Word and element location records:
━━━━━━
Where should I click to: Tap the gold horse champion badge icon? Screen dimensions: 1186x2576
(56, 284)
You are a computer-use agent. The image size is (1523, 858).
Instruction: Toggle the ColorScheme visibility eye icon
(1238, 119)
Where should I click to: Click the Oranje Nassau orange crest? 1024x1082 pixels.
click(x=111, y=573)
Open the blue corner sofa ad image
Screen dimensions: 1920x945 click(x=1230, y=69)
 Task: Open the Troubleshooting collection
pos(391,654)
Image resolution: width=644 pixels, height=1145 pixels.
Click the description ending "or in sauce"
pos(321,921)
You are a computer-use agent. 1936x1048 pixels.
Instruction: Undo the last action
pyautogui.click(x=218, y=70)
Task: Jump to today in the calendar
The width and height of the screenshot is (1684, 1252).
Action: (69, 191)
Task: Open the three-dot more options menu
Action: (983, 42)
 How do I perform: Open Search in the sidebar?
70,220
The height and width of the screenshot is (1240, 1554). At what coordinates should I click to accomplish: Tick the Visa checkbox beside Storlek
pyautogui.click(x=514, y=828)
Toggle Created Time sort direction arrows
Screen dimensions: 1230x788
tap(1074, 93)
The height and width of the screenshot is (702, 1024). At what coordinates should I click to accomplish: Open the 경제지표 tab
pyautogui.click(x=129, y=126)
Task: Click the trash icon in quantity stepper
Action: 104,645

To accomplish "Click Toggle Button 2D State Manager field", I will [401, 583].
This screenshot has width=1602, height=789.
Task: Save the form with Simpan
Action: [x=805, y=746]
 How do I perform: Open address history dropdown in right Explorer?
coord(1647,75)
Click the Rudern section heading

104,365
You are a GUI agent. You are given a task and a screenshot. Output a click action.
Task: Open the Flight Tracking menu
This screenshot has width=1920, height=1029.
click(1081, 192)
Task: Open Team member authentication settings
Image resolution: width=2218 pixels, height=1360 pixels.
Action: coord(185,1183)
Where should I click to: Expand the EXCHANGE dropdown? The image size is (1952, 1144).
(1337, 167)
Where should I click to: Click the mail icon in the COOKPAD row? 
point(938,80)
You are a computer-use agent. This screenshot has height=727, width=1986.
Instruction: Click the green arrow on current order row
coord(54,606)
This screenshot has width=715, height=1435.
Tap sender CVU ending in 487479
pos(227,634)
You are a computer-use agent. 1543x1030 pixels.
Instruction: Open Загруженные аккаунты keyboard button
━━━━━━
◆ What you are asked to do:
Lay out the data as a Markdown table with the columns "Row" and "Line", giving each line a row number and omitting blank lines. Cover only the lines from the start of the data up to and including the line with "pyautogui.click(x=218, y=70)".

◆ Exercise output:
| Row | Line |
|---|---|
| 1 | Where should I click to: Tap the gold horse champion badge icon? Screen dimensions: 1186x2576 |
| 2 | (56, 284) |
| 3 | You are a computer-use agent. The image size is (1523, 858). |
| 4 | Instruction: Toggle the ColorScheme visibility eye icon |
| 5 | (1238, 119) |
| 6 | Where should I click to: Click the Oranje Nassau orange crest? 1024x1082 pixels. |
| 7 | click(x=111, y=573) |
| 8 | Open the blue corner sofa ad image |
| 9 | Screen dimensions: 1920x945 click(x=1230, y=69) |
| 10 |  Task: Open the Troubleshooting collection |
| 11 | pos(391,654) |
| 12 | Image resolution: width=644 pixels, height=1145 pixels. |
| 13 | Click the description ending "or in sauce" |
| 14 | pos(321,921) |
| 15 | You are a computer-use agent. 1936x1048 pixels. |
| 16 | Instruction: Undo the last action |
| 17 | pyautogui.click(x=218, y=70) |